## TASK STATEMENT:
List every abbreviation that the passage on FLG mutations and drug sensitivity spells out in full, and give each expansion.

Genomics of Drug Sensitivity in Cancer (GDSC; https://www.cancerrxgene.org/) is a public database for tumor molecular therapy and mutation exploration (Vanden et al., 2018). The R package pRRophetic was used for downloading cell line gene mutation data and IC50 values of different anticancer drugs and analyzing the correlation between FLG gene mutation patients and the sensitivity of different anticancer drugs.

Validation of clinical prediction models

The relationship between clinicopathological and prognostic features (overall survival OS) and FLG gene mutations of STAD patients in TCGA was analyzed with the logistic regression and receiver operating characteristic (ROC) methods. The Harrell consistency index (C-index) of FLG expression was based on the best separation. The diagnostic ROC curve was used to explore the prognostic or predictive accuracy of each characteristic underlying the area under the curve (AUC). The Kaplan–Meier curve was used to estimate the effects of FLG on the overall survival of STAD patients.

## RECORD EXCERPTS:
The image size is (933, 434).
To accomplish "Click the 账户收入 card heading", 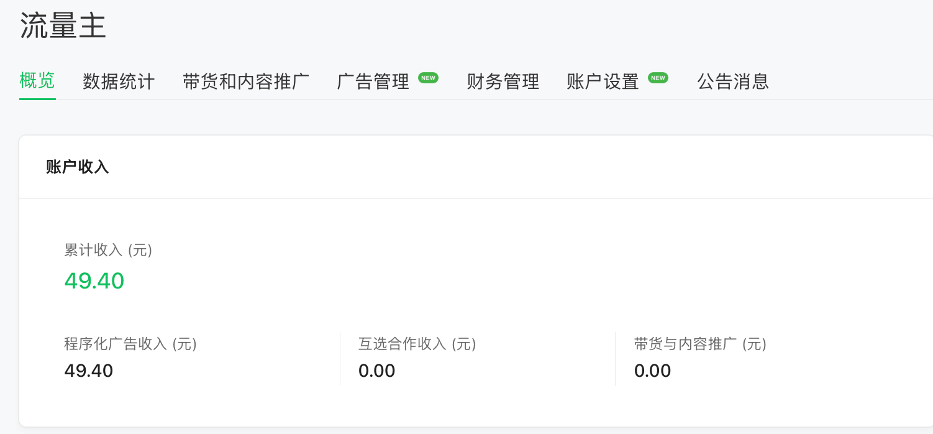I will (78, 167).
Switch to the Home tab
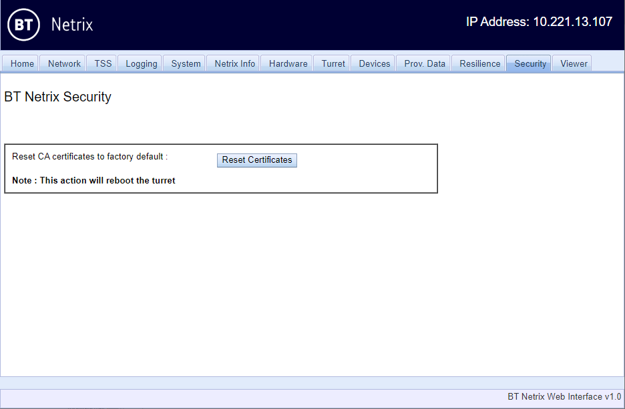 click(21, 63)
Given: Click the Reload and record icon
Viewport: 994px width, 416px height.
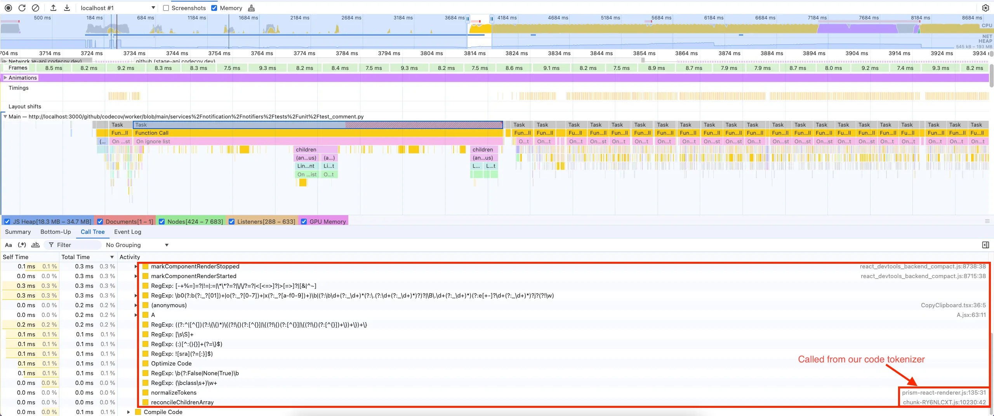Looking at the screenshot, I should [22, 8].
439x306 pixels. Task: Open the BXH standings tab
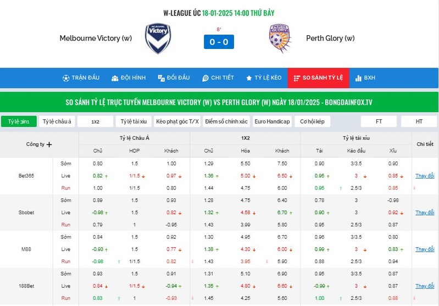(x=365, y=78)
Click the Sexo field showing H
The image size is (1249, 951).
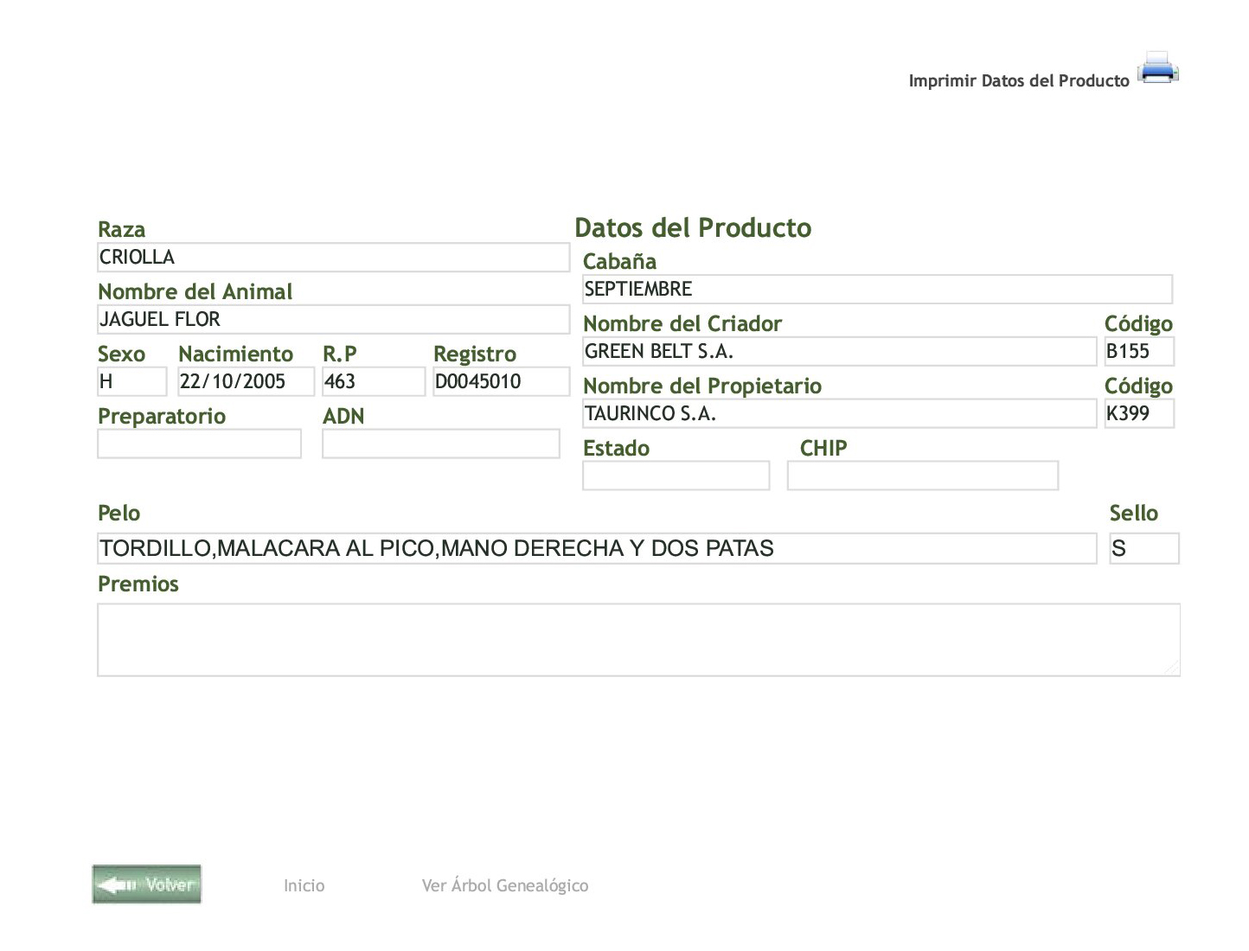point(131,381)
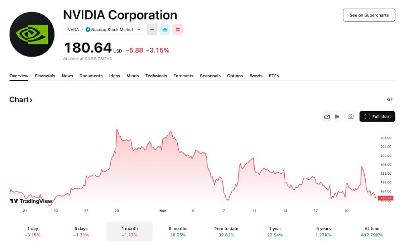Click the Nasdaq exchange logo icon

[88, 30]
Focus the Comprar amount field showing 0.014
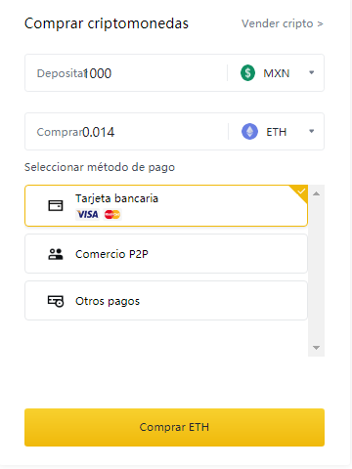 (x=126, y=132)
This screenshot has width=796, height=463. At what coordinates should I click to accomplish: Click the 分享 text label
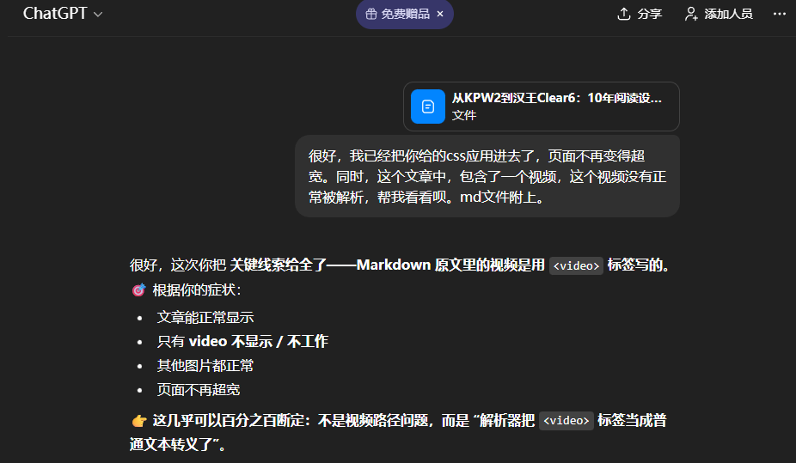point(650,14)
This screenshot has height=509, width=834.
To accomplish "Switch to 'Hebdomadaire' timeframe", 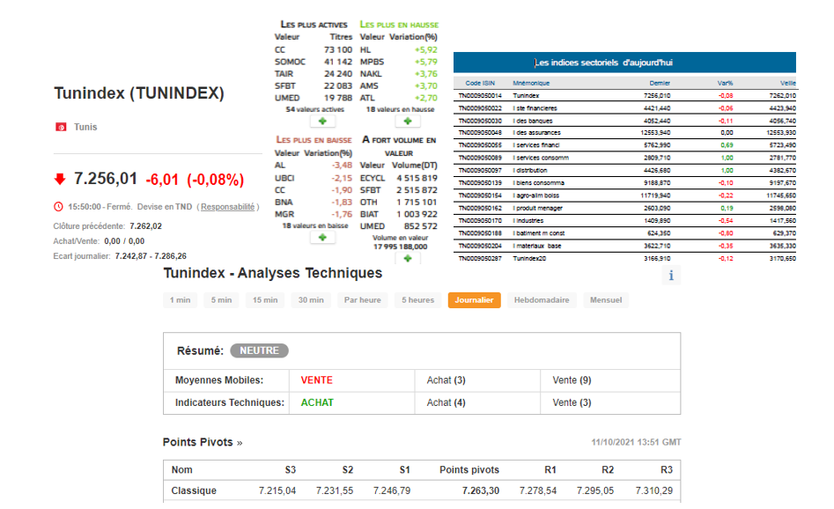I will [542, 300].
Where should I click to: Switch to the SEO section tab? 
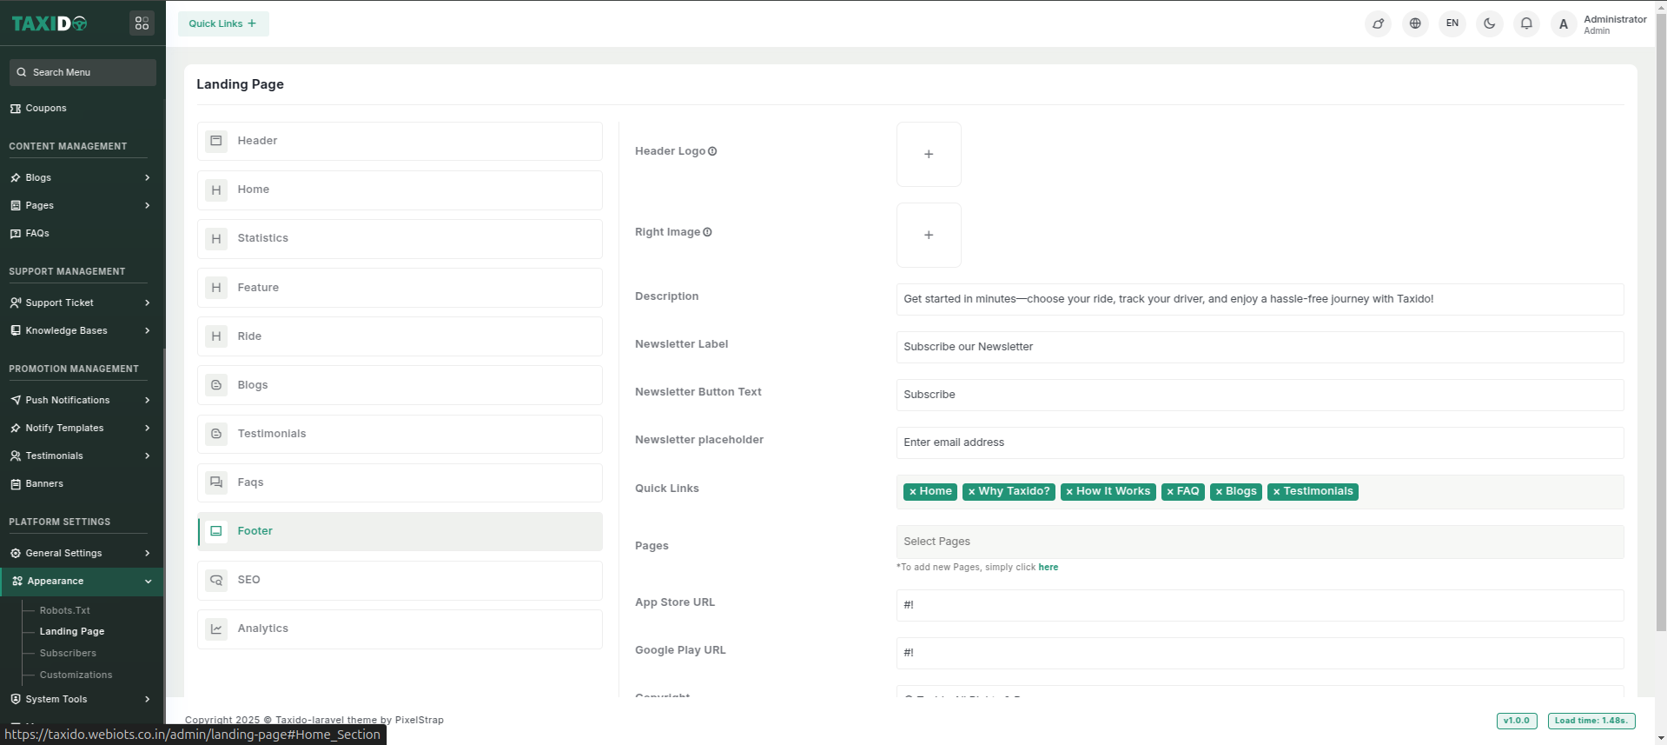400,580
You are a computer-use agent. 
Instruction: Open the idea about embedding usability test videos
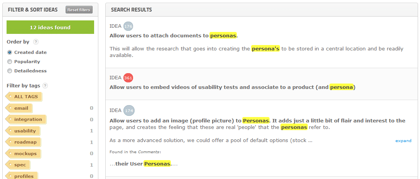[232, 87]
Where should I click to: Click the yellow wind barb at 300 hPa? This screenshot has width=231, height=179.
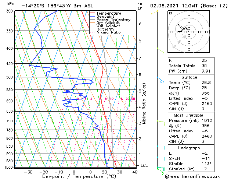click(154, 13)
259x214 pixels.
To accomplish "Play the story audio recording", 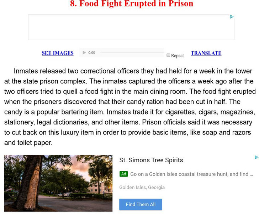I will (x=84, y=53).
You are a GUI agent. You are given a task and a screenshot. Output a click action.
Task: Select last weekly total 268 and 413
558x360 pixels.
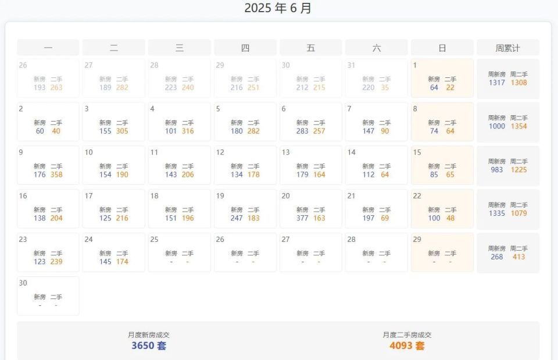tap(508, 253)
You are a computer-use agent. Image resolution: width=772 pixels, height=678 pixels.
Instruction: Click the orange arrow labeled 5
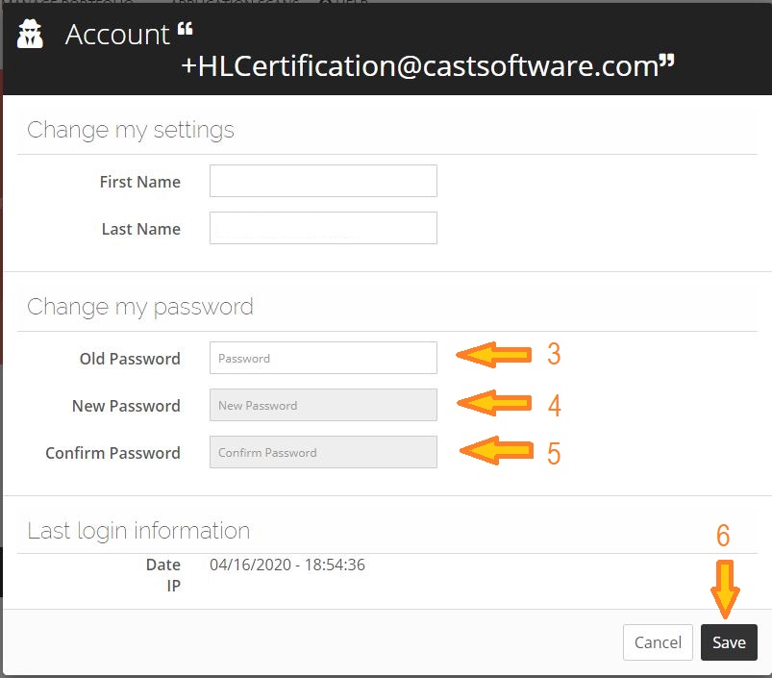coord(496,450)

## ANSWER SECTION:
- GDSC: Genomics of Drug Sensitivity in Cancer
- OS: overall survival
- ROC: receiver operating characteristic
- C-index: Harrell consistency index
- AUC: area under the curve